Affrontare un’accusa per maltrattamenti in famiglia (art. 572 c.p.) è un’esperienza che scuote nel profondo, non solo per le possibili conseguenze legali, ma per l’impatto sulla vita privata e d’immagine. In questo scenario, la giurisprudenza evolve costantemente, offrendo strumenti interpretativi fondamentali per garantire la giusta lettura di una norma penale, nell’ottica di un giusto processo.

Recentemente, la Corte di Cassazione, Sezione VI Penale, con la sentenza n. 29477/2025, è tornata a fare chiarezza su alcuni aspetti cruciali della fattispecie, ribadendo i confini necessari affinché una condotta possa essere definita come “maltrattante”.

Il Nucleo della Sentenza 29477/2025

La pronuncia in esame sottolinea un principio cardine: per configurare il reato di maltrattamenti non è sufficiente la prova di singoli episodi di frizione o di accesi conflitti verbali, seppur spiacevoli. La Suprema Corte ha evidenziato la necessità di una abitualità del comportamento che deve tradursi in un regime di vita oggettivamente vessatorio.

I punti chiave su cui si è soffermata la Corte includono:

  • L’elemento piscologico: l’intenzione del soggetto non deve essere legata a un singolo scatto d’ira, ma a una volontà persistente di umiliare o sottomettere il partner o il familiare.
  • L’attendibilità delle dichiarazioni della persona offesa: viene ribadita l’importanza di un vaglio rigoroso sulle dichiarazioni della persona offesa, specialmente quando inserite in contesti di forte conflittualità per separazioni o affidi.

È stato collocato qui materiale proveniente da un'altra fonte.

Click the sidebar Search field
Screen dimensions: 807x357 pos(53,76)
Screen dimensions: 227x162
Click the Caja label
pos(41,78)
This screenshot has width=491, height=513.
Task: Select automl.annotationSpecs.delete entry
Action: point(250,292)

Perché questa sentenza è importante per chi è indagato?

Spesso, nel fervore di una crisi familiare, denunce ed esposti possono contenere ricostruzioni parziali o decontestualizzate. In molti casi in un contesto di separazione s’inseriscono denunce strumentali di maltrattamenti, che possono avere conseguenze anche molto gravi per chi le subisce.

La sentenza 29477/2025 ricorda che il diritto penale non punisce l’infelicità di un rapporto, ma condotte specifiche e reiterate, sostanzialmente sistematiche, che sottopongono la vittima ad un regime di vita vessatorio.

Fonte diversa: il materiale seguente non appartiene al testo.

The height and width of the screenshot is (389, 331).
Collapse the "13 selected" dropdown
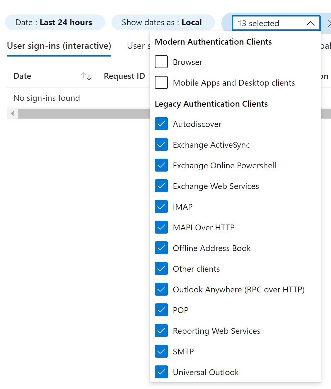click(x=310, y=23)
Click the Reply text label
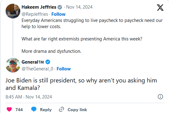Viewport: 169px width, 113px height. 46,110
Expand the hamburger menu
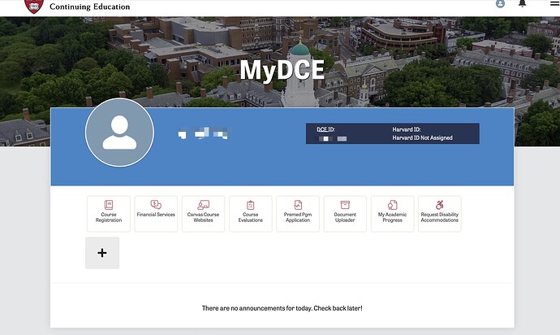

Essere indagati non significa essere colpevoli. Significa che è giunto il momento di ricostruire i fatti con precisione, equilibrio e rigore documentale.


Cosa possiamo fare

Nello Studio Legale Grici & Testa, comprendiamo il peso psicologico e legale che grava su chi viene accusato di reati così sensibili. Il nostro obiettivo è fornire una difesa tecnica d’eccellenza, agendo su due fronti:

  1. Analisi Analitica del Fascicolo: verifichiamo la sussistenza dei presupposti di abitualità richiesti dalla norma penale.
  2. Tutela della Persona: vi accompagniamo nel percorso giudiziario con la massima riservatezza, puntando a ristabilire la verità dei fatti e a proteggere i vostri diritti.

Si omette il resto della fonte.